## begin Task material
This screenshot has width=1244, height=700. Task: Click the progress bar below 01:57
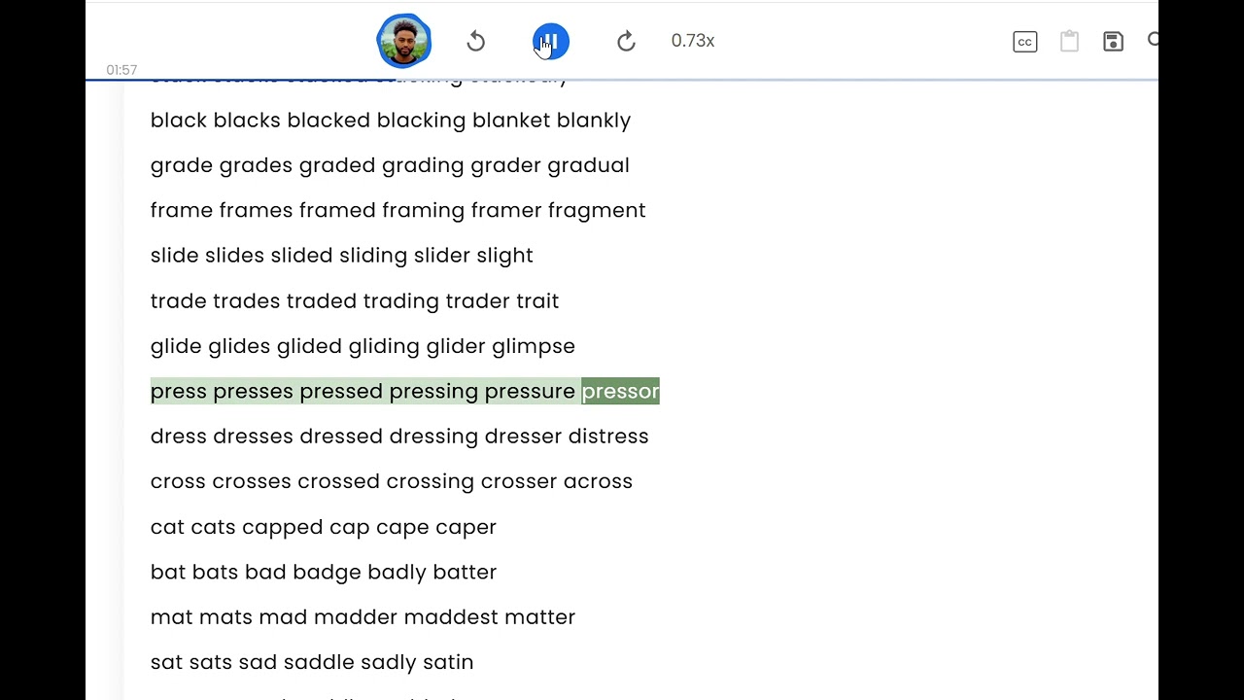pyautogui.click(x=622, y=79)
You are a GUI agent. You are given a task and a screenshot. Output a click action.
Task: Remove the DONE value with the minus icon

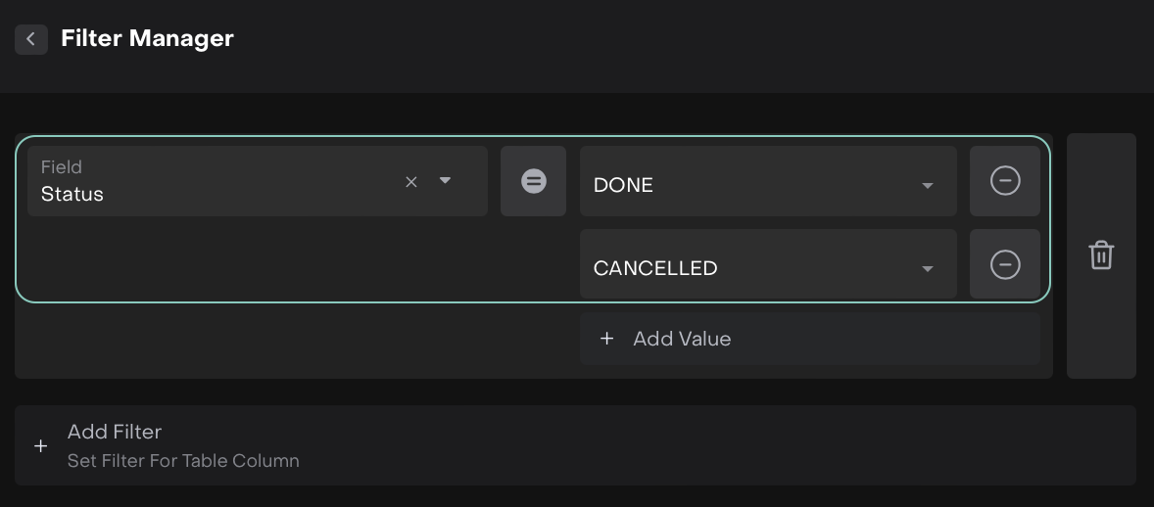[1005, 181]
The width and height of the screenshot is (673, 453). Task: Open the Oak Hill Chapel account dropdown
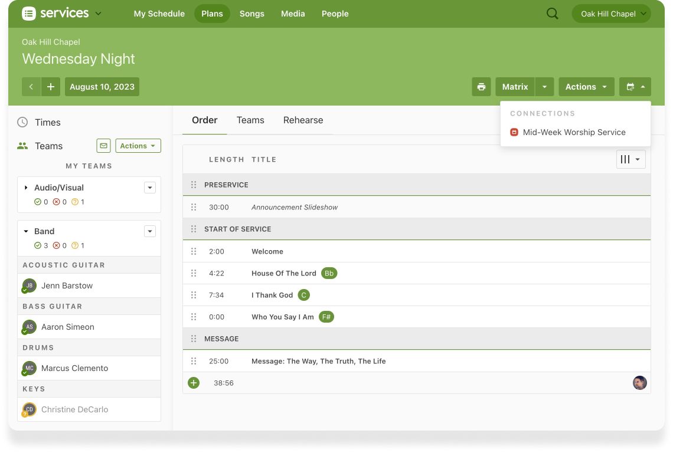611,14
## end Task material
## begin Task material
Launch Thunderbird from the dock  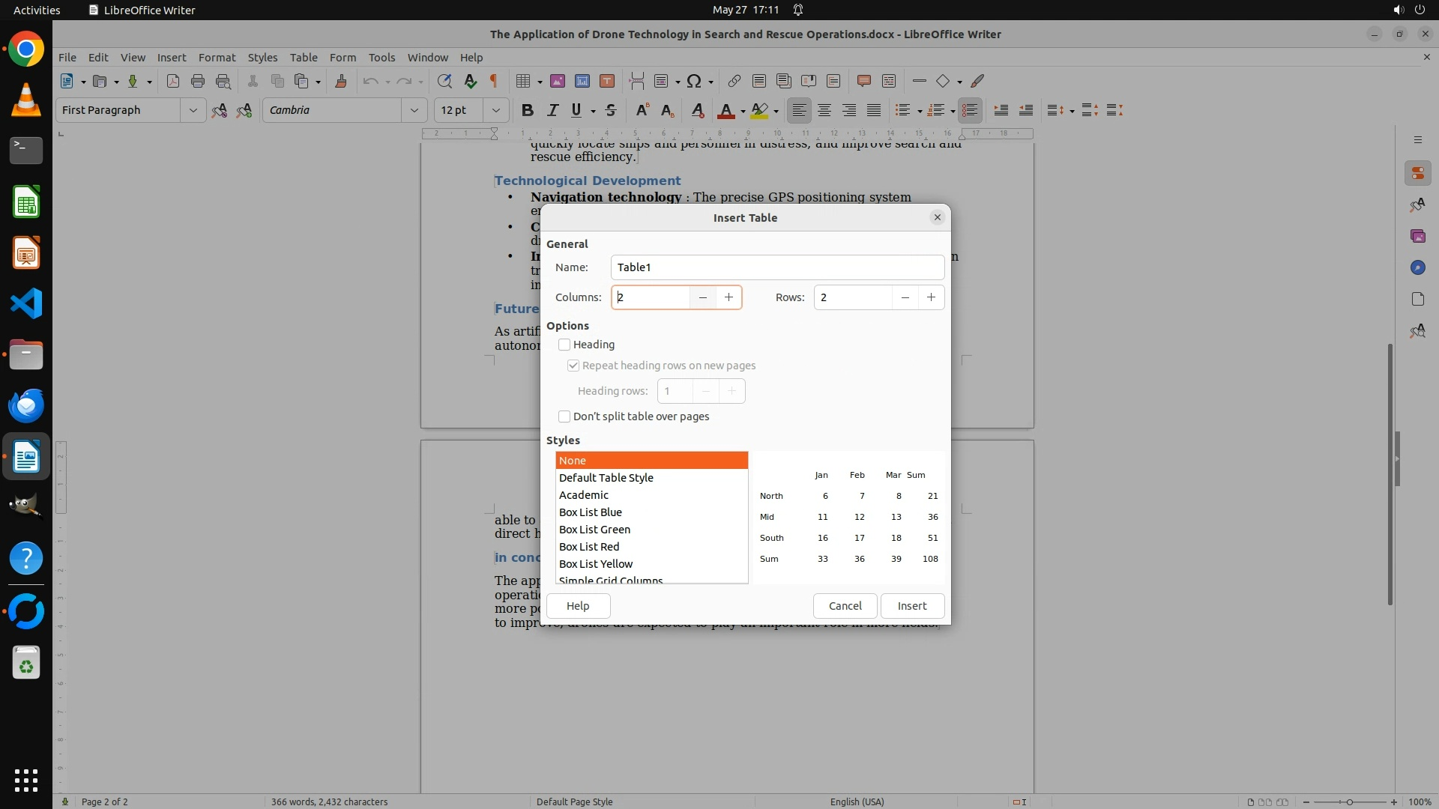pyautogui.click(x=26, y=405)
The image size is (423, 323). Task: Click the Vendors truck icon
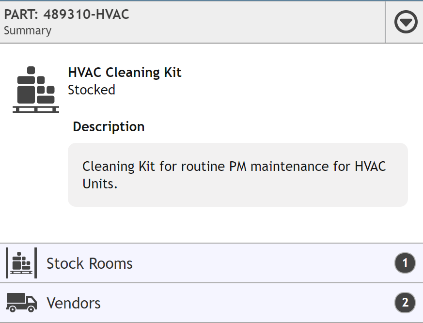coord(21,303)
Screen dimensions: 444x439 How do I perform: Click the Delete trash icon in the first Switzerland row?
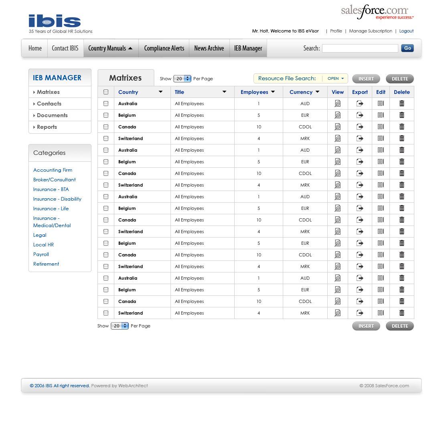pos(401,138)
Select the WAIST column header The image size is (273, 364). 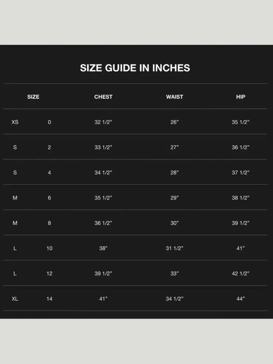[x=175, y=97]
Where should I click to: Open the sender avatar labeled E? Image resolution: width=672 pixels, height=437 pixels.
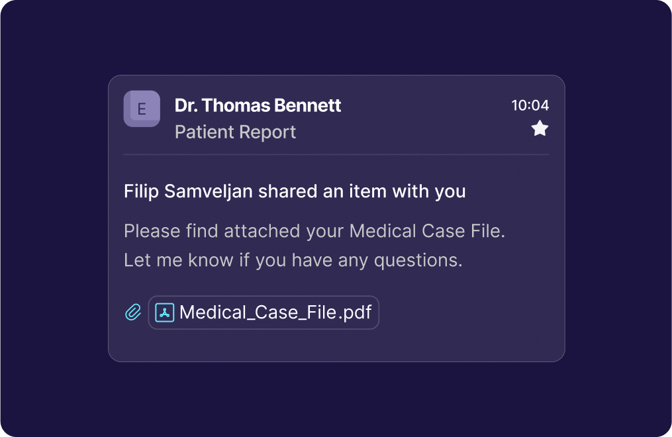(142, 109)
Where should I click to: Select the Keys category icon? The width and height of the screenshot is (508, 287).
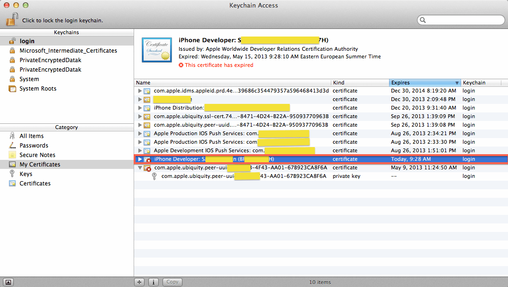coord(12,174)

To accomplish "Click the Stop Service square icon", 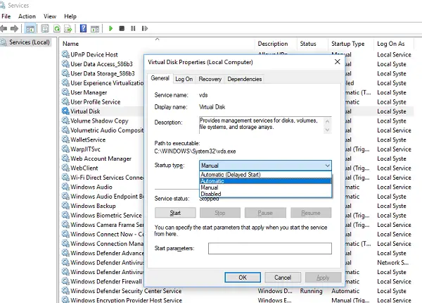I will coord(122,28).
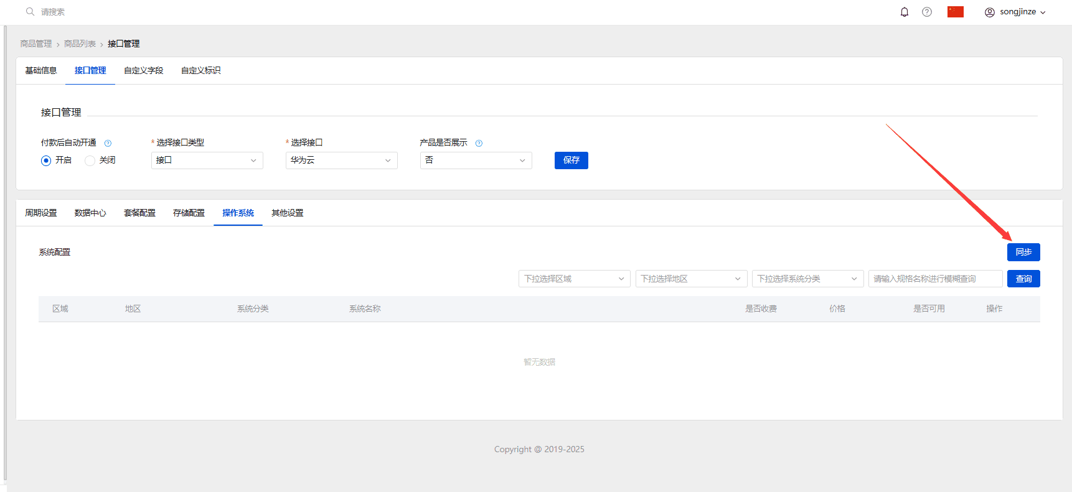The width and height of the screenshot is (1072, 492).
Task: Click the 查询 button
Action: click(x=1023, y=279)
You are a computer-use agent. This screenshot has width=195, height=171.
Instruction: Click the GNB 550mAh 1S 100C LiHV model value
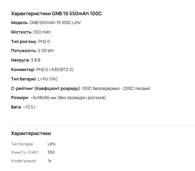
## end Task material
## begin Task material
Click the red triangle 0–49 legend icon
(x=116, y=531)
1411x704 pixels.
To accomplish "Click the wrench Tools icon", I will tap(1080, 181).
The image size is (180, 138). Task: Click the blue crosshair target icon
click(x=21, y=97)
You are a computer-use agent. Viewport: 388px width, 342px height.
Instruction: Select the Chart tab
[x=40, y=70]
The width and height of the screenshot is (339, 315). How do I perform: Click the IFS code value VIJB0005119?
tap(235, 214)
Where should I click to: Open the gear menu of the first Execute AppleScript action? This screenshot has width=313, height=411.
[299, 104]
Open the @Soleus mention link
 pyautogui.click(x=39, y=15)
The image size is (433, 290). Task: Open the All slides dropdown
## end Task material
▸ The exercise
Pick out every line in the items above that contains the word "This", and copy each one.

▸ Reply to the task
This screenshot has width=1244, height=700. Task: Click the progress bar below 01:57
You are a computer-use agent. This screenshot has width=195, height=171.
Where should I click to: Open the gear menu of the first Execute AppleScript action? This screenshot has width=313, height=411.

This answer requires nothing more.